**TEXTO FORNECIDO:**
· · · ·
Ao longo de 2024, por meio de decisões judiciais e da elaboração de normativos, em especial referentes ao fomento da cooperação interinstitucional e ao destaque da implementação de medidas de integridade como ferramenta da atuação pública preventiva, desenharam-se importantes acontecimentos no âmbito do combate à corrupção no Brasil. Trazemos sinteticamente, então, alguns dos principais temas relevantes ao microssistema jurídico anticorrupção nesta retrospectiva.

Atuação do TCU na celebração de acordos de leniência

Primeiramente, em 21/2/2024, o Tribunal de Contas da União (TCU) aprovou a Instrução Normativa TCU nº 94, que regulamentou sua atuação no âmbito de celebração de acordos de leniência, previstos na Lei Anticorrupção (LAC).

Com efeito, a Instrução delimitou a atuação do TCU com base nos princípios e objetivos do Acordo de Cooperação Técnica (ACT), celebrado em agosto de 2020 com a Controladoria-Geral da União (CGU), a Advocacia-Geral da União (AGU) e o Ministério da Justiça e Segurança Pública, sob a coordenação do Supremo Tribunal Federal [1].

Foram introduzidas regras procedimentais relacionadas, principalmente, ao seguinte: (1) recebimento e envio de informações à AGU/CGU para eventual atuação conjunta nos termos do ACT; (2) procedimento de apuração dos danos decorrentes de fatos revelados na negociação de acordos de leniência que estejam sujeitos à atuação do TCU; (3) parametrização de metodologia específica para apuração de eventual dano a ser endereçado em negociação da leniência; (4) manifestação do TCU acerca da suficiência dos valores negociados, face os critérios estabelecidos para quitação do dano; e (5) recebimento de informações e evidências para eventual responsabilização, por meio de tomada de contas ou fiscalização, de terceiros envolvidos nos atos lesivos narrados pela colaboradora, bem como à apuração de dano não abrangido no escopo de acordo já celebrado.
· · · ·
[Entradas extraídas de uma coleção]
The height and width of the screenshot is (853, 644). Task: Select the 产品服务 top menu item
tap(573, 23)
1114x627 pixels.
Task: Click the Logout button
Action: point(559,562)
· · · ·
Retome o texto sobre o combate à corrupção no Brasil em 2024 a partir do ponto em que ele termina. As linhas não são necessárias para esta atividade.

A instrução normativa, então, fixou regras com vistas a garantir maior eficiência à cooperação interinstitucional, prevista pelo ACT, no âmbito do combate à corrupção, mediante a delimitação da atuação do TCU em relação à celebração de acordos de leniência.

Apesar de o TCU não configurar órgão responsável pela celebração de acordos de leniência, sua participação nesta seara é de extrema importância e cumpre com a necessidade de consenso entre os órgãos signatários do ACT quanto à apuração e eventual quitação de danos decorrentes de fatos abarcados no acordo. Deste modo, a instrução caracterizou um avanço no âmbito de celebração de acordos de leniência, oferecendo maior segurança e previsibilidade jurídica [2].

ADPF 1.051: revisão de acordos de leniência celebrados previamente ao ACT

A Arguição de Descumprimento de Preceito Fundamental nº 1.051 (ADPF), apresentada ao STF em março de 2023, trata essencialmente da necessidade de revisão de determinados acordos de leniência, visto que celebrados, no âmbito da operação “lava jato”, em situação de anormalidade político-jurídico-institucional face à inexistência de regras de cooperação e colaboração interinstitucional entre os órgãos legitimados para apurar a responsabilidade empresarial e reparação de danos decorrentes de ilícitos praticados contra a administração pública.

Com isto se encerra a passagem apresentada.